Using L'Hopital we find that:

$$ \lim_{x \to \infty} f(x) = 0 $$

Therfore we can say:

$$ \forall \varepsilon > 0, \exists M_1 > 0, \forall x > M_1: |f(x) - 0| = |f(x)| < \varepsilon/4. $$

Therefore, we can say: $$ \forall \varepsilon > 0, \forall \delta > 0, \exists M_2 > 0, \forall x,y > M_2, |x-y| < \delta: |f(x) - f(y)| < \varepsilon/4 + \varepsilon/4 = \varepsilon/2 < \varepsilon $$

Namely, $f(x)$ is uniformly continuous at $[M_2,0)$

At $[0,M_2], f(x)$ is uniformly continuous by Cantor theorem for continuous functions at closed intervals.

Conclusion, $f(x)$ is uniformly continuous at $[0,\infty)$ and particularly at $(0, \infty)$.

Is it correct? And is there a better way?

Answer 1

Let $f(t)=\frac{\log (t+1)}{t}$. We prove that $f$ is a contraction.

We compute $$f'(t)=\frac{1}{t(t+1)}-\frac{\log(t+1)}{t^2}.$$ Then $f'$ is continous on $(0,\infty)$ with $\lim_{t\to \infty} f'(t)= 0 $, and you can check that $\lim_{t\to 0^+} f'(t)<\infty$. This implies that $|f'|$ is bounded, i.e. $|f'(t)|<M$ for some $M>0$.
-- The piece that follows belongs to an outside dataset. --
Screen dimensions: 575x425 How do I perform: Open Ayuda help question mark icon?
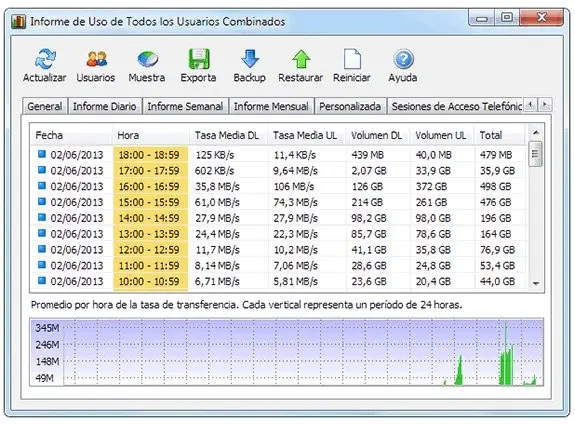tap(403, 59)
By the mean value theorem $$|f(x)-f(y)|\leq M|x-y|$$ for all $x,y>0$.

In particular $f$ is uniformally continuous on $(0,\infty)$.

Answer 2

Your solution looks fine. If you look carefully, your approach can be used to prove the following more general statement:

Claim Let $f : [0, \infty) \to \mathbb R$ be continuous. If the limit $\lim\limits_{x \to \infty} f(x)$ exists and is finite, then $f$ is uniformly continuous.

Note If you are not allowed to use differentiability, then you should not use L'H.

You can prove that $\lim_{x \to \infty}\frac{\ln(x+1)}{x}=0$ "elementary" the following way:

Step 1: Show by induction that for each $n \geq 4$ you have $2^n \geq n^2$.

Step 2 For each $x \in [4, \infty)$ pick $n$ so that $2^n \leq x+1 <2^{n+1}$.

Then $$\log(x+1)< (n+1) \log(2) \\ x>2^n-1>2^{n-1} \geq (n-1)^2 \\ 0< \frac{\ln(x+1)}{x}<\frac{(n+1) \log(2) }{(n-1)^2} $$

Now, it is easy to make $\frac{(n+1) \log(2) }{(n-1)^2}< \epsilon$ by making $n>N$ and hence $x>A$ for some $N,A$, respectively.